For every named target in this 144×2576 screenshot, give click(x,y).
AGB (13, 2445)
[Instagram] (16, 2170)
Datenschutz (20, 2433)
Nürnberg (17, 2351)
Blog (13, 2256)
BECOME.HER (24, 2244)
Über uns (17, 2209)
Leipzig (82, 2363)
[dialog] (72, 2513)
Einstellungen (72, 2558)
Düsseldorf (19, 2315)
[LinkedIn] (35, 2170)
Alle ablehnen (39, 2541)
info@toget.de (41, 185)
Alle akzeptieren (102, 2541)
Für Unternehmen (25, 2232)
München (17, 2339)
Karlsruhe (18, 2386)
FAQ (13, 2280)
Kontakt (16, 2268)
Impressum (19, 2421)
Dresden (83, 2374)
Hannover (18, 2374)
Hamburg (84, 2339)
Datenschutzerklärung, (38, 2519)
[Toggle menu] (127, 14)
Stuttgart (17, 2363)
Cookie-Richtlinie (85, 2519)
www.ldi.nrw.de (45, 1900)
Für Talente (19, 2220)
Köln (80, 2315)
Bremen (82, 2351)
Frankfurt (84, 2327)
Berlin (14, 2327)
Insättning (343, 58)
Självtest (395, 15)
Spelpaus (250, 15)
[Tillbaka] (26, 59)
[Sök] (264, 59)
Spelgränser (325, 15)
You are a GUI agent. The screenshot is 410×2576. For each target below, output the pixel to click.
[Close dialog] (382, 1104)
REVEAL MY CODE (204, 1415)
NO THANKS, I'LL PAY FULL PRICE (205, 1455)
================
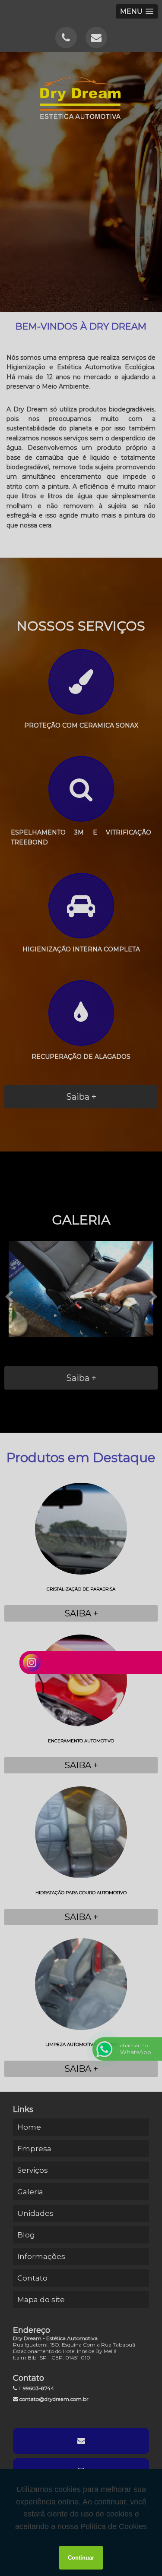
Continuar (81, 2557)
================
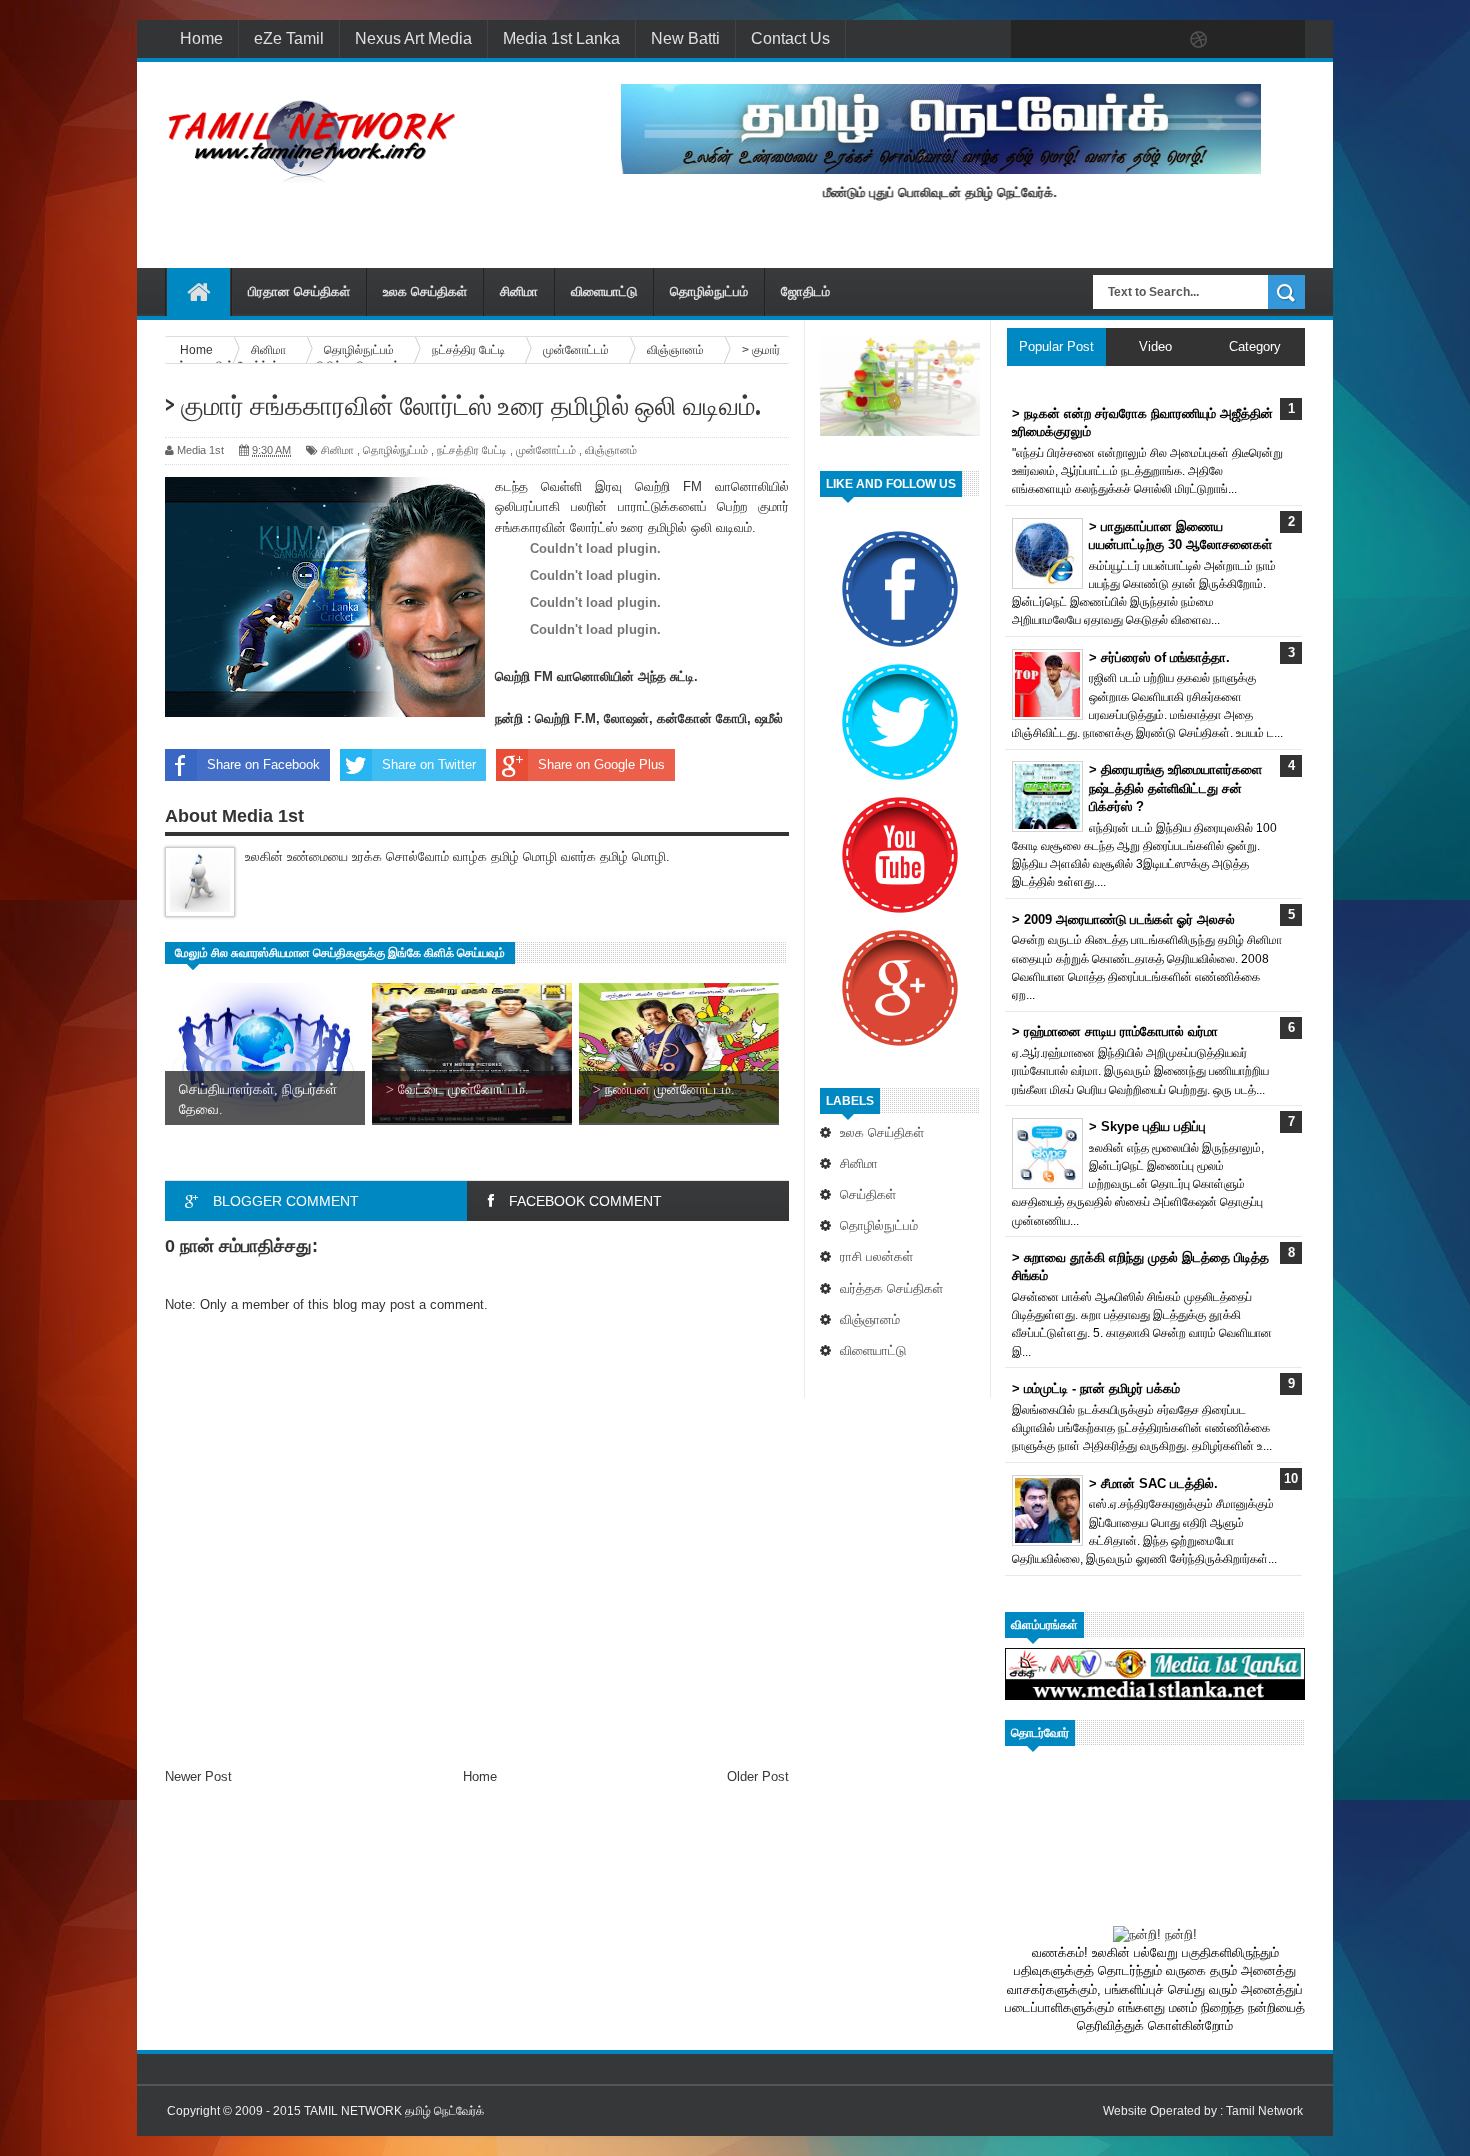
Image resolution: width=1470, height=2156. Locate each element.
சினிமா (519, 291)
================
▸ DIRECTIONS:
Lines wanted from the listing above: the line with "[Instagram] (16, 2170)" up to and including the line with "Karlsruhe (18, 2386)". Please write them out exactly, adding nothing else.

▸ RESPONSE TO THE TASK:
[Instagram] (16, 2170)
Datenschutz (20, 2433)
Nürnberg (17, 2351)
Blog (13, 2256)
BECOME.HER (24, 2244)
Über uns (17, 2209)
Leipzig (82, 2363)
[dialog] (72, 2513)
Einstellungen (72, 2558)
Düsseldorf (19, 2315)
[LinkedIn] (35, 2170)
Alle ablehnen (39, 2541)
info@toget.de (41, 185)
Alle akzeptieren (102, 2541)
Für Unternehmen (25, 2232)
München (17, 2339)
Karlsruhe (18, 2386)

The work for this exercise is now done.